BY JUDY SHERIDAN
The Aledo City Council negotiated a final concept plan for the Brookhollow subdivision, approved a water and sewer rate study with no rate increase and gave an enthusiastic thumbs up to a plan for the Aledo Trail “grounds” area — which includes a skate park — in action Thursday.
Brookhollow, to be located on South FM 1187 next to the railroad tracks, won approval for its planned development concept plan — initially tabled by the council — after developer Kenny Ozee revised it according to council concerns.
Revisions included specifying tree locations and agreeing to a council-approved tree species list; leaving a 4-foot strip of land between the curb and the sidewalk; upgrading mailboxes; building an 8-foot — instead of a 6-foot — masonry wall along the railroad tracks; constructing a 6-foot stone and wood fence along the south property line; restricting lots that border the centrally-located open space to wrought iron fencing; installing carriage-style garage doors exclusively; varying home elevations; and varying garage setbacks.

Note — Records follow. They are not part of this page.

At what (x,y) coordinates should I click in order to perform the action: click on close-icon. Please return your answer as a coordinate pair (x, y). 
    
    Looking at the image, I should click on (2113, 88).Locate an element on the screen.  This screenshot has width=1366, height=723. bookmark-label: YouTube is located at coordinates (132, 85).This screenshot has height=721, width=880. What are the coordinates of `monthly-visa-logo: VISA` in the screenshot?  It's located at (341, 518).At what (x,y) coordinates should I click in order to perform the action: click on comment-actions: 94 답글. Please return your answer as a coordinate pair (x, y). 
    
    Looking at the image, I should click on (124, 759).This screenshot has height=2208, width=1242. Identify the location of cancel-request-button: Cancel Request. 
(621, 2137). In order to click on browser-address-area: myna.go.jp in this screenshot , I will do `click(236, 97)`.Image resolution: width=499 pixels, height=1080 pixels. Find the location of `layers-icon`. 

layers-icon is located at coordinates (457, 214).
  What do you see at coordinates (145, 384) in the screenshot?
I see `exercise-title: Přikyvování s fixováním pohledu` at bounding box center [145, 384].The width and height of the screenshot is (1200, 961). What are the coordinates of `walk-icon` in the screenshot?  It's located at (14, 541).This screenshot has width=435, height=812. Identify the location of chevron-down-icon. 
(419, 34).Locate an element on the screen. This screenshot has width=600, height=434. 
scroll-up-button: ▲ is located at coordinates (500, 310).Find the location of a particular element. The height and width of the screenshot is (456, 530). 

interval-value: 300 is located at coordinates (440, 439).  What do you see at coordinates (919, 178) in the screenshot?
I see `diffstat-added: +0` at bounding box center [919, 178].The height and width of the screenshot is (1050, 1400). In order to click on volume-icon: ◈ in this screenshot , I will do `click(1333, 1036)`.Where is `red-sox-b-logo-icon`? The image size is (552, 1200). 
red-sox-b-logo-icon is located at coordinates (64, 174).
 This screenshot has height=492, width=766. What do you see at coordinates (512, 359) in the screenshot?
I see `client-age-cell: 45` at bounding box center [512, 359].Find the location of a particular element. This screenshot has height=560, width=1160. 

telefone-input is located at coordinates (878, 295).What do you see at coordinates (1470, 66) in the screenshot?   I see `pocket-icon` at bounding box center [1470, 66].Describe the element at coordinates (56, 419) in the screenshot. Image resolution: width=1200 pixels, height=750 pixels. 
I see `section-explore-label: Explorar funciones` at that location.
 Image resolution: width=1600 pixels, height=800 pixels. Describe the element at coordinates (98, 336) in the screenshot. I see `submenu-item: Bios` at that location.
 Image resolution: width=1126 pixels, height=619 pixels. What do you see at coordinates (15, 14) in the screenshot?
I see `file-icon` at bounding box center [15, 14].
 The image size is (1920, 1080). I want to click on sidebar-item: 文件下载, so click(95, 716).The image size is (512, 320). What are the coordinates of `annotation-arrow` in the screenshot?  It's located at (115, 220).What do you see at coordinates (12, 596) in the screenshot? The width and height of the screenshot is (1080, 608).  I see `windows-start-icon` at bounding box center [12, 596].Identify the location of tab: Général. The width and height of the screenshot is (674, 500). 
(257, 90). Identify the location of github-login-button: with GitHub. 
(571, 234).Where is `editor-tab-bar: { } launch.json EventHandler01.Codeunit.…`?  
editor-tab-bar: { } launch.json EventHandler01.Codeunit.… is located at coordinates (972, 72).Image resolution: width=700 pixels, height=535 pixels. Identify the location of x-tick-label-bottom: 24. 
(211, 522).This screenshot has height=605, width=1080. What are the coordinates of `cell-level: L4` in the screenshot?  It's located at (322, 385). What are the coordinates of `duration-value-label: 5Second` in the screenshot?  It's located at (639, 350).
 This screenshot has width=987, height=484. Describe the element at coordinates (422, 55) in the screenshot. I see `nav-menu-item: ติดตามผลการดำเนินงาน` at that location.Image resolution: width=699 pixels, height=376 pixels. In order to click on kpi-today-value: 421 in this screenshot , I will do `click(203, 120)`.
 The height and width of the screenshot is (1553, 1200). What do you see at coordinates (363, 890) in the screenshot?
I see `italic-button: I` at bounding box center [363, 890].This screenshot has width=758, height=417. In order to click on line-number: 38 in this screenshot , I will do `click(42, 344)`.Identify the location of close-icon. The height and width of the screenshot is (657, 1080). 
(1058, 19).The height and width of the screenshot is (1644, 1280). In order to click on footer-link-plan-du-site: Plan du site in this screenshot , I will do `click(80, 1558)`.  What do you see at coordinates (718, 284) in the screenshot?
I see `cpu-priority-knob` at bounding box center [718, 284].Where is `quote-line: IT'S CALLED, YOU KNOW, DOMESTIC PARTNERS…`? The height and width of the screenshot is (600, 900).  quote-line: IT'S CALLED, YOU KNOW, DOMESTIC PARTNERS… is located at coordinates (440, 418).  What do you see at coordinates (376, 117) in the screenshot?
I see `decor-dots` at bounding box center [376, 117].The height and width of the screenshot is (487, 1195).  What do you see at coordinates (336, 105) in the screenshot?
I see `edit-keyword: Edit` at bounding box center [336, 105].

Ozee also employed surveyor Patrick Carter to find out whether Aledo-Bear Creek Road — south of Brookhollow — was public or private, responding to county resident Karen Zambrano.
At an earlier council session, Zambrano asked if the “driveway” she and others have maintained would be blocked during construction.
Carter said deeds and maps show Aledo-Bear Creek to be the remains of a county road — not privately owned — but Ozee said he would not create another entry there.
“I have no plans of blocking her drive or entering the subdivision using that road,” he said.
The developer did not increase narrow lot sizes, however, saying homeowners would prefer the neighborhood had a large open space instead.
Ozee, whose development required the annexation of about 13 acres, pointed to his “significant investments” expanding city water and sewer services, saying it would open another 200 acres up for development.
He said the 127-lot subdivision — with its small commercial section — would add $27 million to the ad valorem tax base at build out.
“We’re building the houses, and you will be proud of the finished product,” he said, referring to himself and Peter Paulsen and the Versailles, Bella Flora and Bella Ranch neighborhoods.
Water and sewer rates
As predicted during budget discussions, rate consultant Chris Ekrut, of J Stowe & Co, recommended no increase in the city’s water and sewer rates for fiscal year 2014.
Keeping the status quo is possible, Ekrut said, because of the city’s decision to set aside $150,000 from reserves and $400,000 in impact fees to meet debt service requirements.
Those requirements stipulate that total revenues — after first covering the cost of providing services — must be equal to 1.1 times the annual debt service payment.
Without adding the reserves and fees to the revenues from water/sewer customers, Ekrut said, the city’s customers would face a 5.5 percent increase this year.
“It’s nice to avoid increases by using the resources available to us,” councilman Kerby Smith said. “We need to continue to challenge ourselves to move down the list.”
According to figures collected by Ekrut, the average total monthly bill for a water/sewer customer using 5,000 gallons is $83.35 for Aledo, compared with $109.16 for Annetta; $103.41 for Willow Park; $91.45 for Hudson Oaks; $75.59 for Springtown; $72.11 for Azle; and $67.52 for Weatherford.
For an Aledo water/sewer customer using 10,000 gallons, the average monthly bill of $146.61 tops the list, with Azle at the bottom with an average monthly bill of $106.84.
The council has signed off on a design concept for “The Grounds,” a 2-acre area inside the Aledo Trail downtown couplet.
Rebecca Pittman, a landscape architect with Freese & Nichols, presented a 300-seat amphitheater which would double as a “skateable streetscape;” a 2,800-square-foot covered pavilion; restrooms with eight fixtures; public art; and a veteran’s memorial, to include flags and plaques.
The elements are placed into active and passive spaces bisected by a 20-foot easement.
The design limits parking spaces to 19, but officials discussed eliminating an oak tree to increase the number by three or four spaces.
The elements will be phased, with the passive space south of the easement first, including the pavilion, memorial and concrete stairway. They will be followed by the restrooms and parking lot, with the amphitheater/skatepark last.
“I’m a pretty creative guy, and I could not have come up with a better plan,” councilman Matt Casey enthused. “I think this is pretty much our park.”
City Administrator Ken Pfeifer said the next step will be determining how to fund the improvements.